▶ **THINGS TO DO**
• A. From the passage on radiometric dating, quote the part that opens with the words containing "In an attempt" and closes with "by the fossil.".
• B. According to the passage on radiometric dating, on what kind of samples is carbon14 dating used?
• C. Carry on the passage on radiometric dating from the point where it stops.
GIVEN PASSAGE Start Marker
Radiometric dating is the effort to try to use radioactive isotopes of various elements as a way of dating an object usually a rock. The most notable exception is carbon14 dating, which is used on organic samples, specifically samples that were once alive. Radiometric dating is the primary method used for dating the earth in parts of it that are thought to be millions or billions of years old. Despite the fact that it is frequently touted as being airtight in its dating there are a number of assumptions that are behind these methods. But even worse any date can be dismissed if it does not match up with what the evolutionary geological timescale dictates.

There are three major assumptions behind all radiometric dating methods.

  1. The original conditions of the rock are known. Specifically, it requires making assumptions about how much of the daughter element was present in the original sample. This is one of the factors that gives them a way out, if date does not match the geologic time scale.
  2. That there was no contamination of the sample or that any contamination can be determined and calculated. This is one of the factors that gives them gives them a way out if date does not match the geologic time scale.
  3. The decay rate of the radioactive isotopes is constant. this is the one they really hang their hats on as being 100% correct.

However, it turns out that there are reasons to believe that all three of these assumptions are inaccurate.

In an attempt to deal with the first two assumptions isochrone dating was developed. This is a process whereby multiple samples are measured from the same rock and the results are charted on a graph. A best fit line is then drawn between the isotopic ratios and the slope of this line is used to calculate an age. The big problem with this method Is that you can get false isochrones, if the initial amount and / or contamination line up just right. This fact gives them the excuse that they need if  a date do not line up with the geologic time scale. For example, I read one paper number of years ago with the author of the paper got a pretty good isochron but it did not agree with how old the fossils in the rock said it should be and so he dismissed the isochron in favor of the age suggested by the fossil.
GIVEN PASSAGE End Marker
INFORMATION SHOWN Start Marker
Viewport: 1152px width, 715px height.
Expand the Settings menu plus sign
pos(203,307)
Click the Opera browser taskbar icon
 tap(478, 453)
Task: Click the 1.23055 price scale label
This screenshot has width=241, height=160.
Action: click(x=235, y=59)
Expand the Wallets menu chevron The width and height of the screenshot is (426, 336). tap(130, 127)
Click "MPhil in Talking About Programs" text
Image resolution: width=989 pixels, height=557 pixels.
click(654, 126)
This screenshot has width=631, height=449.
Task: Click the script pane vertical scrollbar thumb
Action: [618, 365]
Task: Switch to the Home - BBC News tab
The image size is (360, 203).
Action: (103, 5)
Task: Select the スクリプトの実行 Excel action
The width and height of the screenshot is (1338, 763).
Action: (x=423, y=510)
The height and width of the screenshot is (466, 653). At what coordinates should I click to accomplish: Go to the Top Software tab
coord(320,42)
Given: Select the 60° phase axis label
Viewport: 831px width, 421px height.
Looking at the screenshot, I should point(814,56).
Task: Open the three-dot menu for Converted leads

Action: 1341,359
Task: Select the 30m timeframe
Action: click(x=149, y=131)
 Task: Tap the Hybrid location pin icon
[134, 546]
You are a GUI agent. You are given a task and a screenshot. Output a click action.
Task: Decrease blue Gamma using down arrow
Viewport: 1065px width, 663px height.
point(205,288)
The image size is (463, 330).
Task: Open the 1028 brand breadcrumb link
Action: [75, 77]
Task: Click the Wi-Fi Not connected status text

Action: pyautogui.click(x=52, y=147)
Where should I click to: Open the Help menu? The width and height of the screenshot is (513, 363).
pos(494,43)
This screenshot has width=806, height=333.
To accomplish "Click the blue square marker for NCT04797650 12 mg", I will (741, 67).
INFORMATION SHOWN End Marker
▶ **ANSWERS FOR THIS EXERCISE**
• A.
In an attempt to deal with the first two assumptions isochrone dating was developed. This is a process whereby multiple samples are measured from the same rock and the results are charted on a graph. A best fit line is then drawn between the isotopic ratios and the slope of this line is used to calculate an age. The big problem with this method Is that you can get false isochrones, if the initial amount and / or contamination line up just right. This fact gives them the excuse that they need if  a date do not line up with the geologic time scale. For example, I read one paper number of years ago with the author of the paper got a pretty good isochron but it did not agree with how old the fossils in the rock said it should be and so he dismissed the isochron in favor of the age suggested by the fossil.

• B. On organic samples, specifically samples that were once alive.

• C.
One of the major problems with radiometric dating Is the fact that they have enough wiggle room the deccan dismiss any day that they get as being a result of contamination or starting conditions if it does not agree with their prior ideas as to what the fossils say the age of the rock should be. This means that even radiometric dating is more likely than not to always be filtered through the expected ages based on fossils and dismissed if it causes problems.

One factor that could cause problems with radiometric dating is the fact that When rocks are in a molten state the heavier radiometric elements such as uranium are more likely to differentiate from lighter once such as lead, such that the rocks that would initially be on top in the mantle would have higher concentration of daughter isotopes in lower concentrations apparent isotopes then those lower in the magma. This means that the earlier eruptions would tend to appear significantly older than the later eruptions even if they occurred relatively close together in time.

Thanks to the RATE project from the institute for creation research there is now evidence that nuclear decay was faster for a time in the past. The possible times are the creation week and the Genesis Flood. This evidence comes in both the form of the amount of helium found in zircon crystals, and a study of radio halos from short lived elements such as polonium. The consequence is that it provides evidence of the biblical timescale.

So while radiometric dating is frequently used by evolutionists the requires making assumptions, they normally give them wiggle room, but may even be completely wrong. With the RATE project’s results there is evidence of periods of accelerated nuclear decay, that would ruin the entire model.